A block of data
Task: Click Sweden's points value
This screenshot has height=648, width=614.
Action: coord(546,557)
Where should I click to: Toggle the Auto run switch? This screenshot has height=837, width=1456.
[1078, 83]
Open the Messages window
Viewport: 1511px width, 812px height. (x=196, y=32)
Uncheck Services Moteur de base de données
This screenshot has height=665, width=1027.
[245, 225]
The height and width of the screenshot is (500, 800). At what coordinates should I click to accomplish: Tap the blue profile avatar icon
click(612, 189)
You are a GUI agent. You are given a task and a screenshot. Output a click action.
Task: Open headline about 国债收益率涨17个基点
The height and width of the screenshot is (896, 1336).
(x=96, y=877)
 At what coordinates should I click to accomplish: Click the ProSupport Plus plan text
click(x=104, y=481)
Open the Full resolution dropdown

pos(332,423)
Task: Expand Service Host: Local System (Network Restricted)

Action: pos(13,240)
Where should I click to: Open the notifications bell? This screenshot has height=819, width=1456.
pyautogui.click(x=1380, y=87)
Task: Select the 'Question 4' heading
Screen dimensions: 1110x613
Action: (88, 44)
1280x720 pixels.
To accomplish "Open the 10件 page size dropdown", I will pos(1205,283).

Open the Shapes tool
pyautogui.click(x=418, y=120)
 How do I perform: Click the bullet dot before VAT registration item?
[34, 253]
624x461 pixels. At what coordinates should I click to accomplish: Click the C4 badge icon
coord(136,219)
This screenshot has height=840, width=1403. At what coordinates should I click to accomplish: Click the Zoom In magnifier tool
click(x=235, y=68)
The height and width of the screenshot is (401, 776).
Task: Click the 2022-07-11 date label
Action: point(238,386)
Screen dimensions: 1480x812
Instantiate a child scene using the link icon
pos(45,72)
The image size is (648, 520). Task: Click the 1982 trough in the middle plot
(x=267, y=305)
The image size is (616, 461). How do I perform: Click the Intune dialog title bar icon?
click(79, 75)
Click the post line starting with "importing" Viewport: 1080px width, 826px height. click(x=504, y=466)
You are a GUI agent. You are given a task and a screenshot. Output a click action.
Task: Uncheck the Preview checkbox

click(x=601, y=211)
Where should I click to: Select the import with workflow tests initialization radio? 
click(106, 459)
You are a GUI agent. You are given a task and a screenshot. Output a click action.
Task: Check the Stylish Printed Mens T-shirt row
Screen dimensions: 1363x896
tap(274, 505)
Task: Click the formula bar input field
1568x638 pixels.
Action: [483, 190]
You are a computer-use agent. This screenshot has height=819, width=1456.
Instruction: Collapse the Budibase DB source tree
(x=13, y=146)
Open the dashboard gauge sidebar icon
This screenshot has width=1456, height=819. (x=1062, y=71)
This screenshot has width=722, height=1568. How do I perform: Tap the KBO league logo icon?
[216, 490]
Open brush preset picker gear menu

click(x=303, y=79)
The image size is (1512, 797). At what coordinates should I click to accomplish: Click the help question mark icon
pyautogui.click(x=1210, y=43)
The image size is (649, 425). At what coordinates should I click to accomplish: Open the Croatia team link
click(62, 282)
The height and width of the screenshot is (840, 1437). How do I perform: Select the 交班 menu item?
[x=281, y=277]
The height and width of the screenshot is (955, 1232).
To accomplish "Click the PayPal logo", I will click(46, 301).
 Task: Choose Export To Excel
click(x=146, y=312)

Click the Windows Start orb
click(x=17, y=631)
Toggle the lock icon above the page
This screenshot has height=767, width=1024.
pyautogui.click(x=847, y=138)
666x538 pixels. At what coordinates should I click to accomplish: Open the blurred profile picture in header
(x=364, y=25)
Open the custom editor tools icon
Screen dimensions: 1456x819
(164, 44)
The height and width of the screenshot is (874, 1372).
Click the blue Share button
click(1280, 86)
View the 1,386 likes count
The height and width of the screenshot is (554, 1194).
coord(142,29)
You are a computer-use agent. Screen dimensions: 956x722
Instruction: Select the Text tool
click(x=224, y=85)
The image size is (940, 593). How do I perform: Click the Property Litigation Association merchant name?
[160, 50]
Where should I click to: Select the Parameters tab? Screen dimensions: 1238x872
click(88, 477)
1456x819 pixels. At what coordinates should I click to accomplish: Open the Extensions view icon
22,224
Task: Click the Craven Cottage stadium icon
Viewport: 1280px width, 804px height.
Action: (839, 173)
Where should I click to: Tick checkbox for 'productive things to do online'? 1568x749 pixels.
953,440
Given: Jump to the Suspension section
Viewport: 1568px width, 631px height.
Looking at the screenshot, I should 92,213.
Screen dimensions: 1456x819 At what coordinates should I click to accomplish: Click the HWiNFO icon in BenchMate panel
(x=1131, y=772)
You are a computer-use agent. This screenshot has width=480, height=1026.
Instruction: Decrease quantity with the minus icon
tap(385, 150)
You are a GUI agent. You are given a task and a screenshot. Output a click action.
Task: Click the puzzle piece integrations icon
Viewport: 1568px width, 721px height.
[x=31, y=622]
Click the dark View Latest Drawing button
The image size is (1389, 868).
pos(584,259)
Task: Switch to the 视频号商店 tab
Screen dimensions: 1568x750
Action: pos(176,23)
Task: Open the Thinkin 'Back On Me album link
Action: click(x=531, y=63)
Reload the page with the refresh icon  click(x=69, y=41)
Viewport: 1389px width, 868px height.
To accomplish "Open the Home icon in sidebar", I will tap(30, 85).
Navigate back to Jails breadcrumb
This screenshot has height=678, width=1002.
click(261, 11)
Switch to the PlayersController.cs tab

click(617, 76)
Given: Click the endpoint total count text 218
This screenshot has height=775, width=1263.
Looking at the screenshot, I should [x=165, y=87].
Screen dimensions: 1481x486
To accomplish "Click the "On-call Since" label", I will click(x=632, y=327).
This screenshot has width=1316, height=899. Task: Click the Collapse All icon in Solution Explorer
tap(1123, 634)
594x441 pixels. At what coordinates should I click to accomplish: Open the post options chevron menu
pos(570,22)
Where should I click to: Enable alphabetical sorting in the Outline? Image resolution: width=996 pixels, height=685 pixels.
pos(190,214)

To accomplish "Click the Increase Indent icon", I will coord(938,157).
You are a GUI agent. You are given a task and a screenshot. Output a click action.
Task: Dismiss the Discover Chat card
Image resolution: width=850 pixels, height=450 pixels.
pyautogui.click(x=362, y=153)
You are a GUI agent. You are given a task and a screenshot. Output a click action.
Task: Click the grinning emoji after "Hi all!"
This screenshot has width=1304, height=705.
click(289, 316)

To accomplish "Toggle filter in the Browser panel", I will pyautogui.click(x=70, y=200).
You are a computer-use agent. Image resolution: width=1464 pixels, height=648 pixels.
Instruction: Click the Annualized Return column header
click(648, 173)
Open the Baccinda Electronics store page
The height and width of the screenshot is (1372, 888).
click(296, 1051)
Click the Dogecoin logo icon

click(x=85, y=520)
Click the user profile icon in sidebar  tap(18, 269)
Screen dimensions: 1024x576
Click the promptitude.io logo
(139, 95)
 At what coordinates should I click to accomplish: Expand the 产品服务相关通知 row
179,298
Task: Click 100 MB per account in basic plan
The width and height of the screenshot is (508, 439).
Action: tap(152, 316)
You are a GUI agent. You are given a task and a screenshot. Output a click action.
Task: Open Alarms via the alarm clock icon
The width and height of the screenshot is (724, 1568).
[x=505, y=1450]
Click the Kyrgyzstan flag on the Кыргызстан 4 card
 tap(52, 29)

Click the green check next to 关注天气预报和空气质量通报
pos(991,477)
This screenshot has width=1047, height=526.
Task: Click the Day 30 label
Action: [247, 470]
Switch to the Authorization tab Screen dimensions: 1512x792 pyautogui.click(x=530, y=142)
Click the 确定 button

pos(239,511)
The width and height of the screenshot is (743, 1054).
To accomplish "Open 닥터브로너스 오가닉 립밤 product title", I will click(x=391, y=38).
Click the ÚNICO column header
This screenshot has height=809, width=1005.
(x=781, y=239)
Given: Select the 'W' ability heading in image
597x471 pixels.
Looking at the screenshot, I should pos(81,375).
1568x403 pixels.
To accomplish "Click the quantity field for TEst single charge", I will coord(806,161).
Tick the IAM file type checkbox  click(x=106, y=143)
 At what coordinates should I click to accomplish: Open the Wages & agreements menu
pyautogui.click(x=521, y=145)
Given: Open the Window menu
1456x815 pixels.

The problem
Rename "pixels" to "px" in the stretch from the line containing "Given: Click the" through the line containing "pyautogui.click(x=362, y=153)", and give back only those lines with everything else unchanged.

Exercise solution
Given: Click the endpoint total count text 218
This screenshot has height=775, width=1263.
Looking at the screenshot, I should [x=165, y=87].
Screen dimensions: 1481x486
To accomplish "Click the "On-call Since" label", I will click(x=632, y=327).
This screenshot has width=1316, height=899. Task: Click the Collapse All icon in Solution Explorer
tap(1123, 634)
594x441 px. At what coordinates should I click to accomplish: Open the post options chevron menu
pos(570,22)
Where should I click to: Enable alphabetical sorting in the Outline? Image resolution: width=996 px, height=685 px.
pos(190,214)

To accomplish "Click the Increase Indent icon", I will coord(938,157).
You are a GUI agent. You are given a task and a screenshot. Output a click action.
Task: Dismiss the Discover Chat card
Image resolution: width=850 px, height=450 px.
pyautogui.click(x=362, y=153)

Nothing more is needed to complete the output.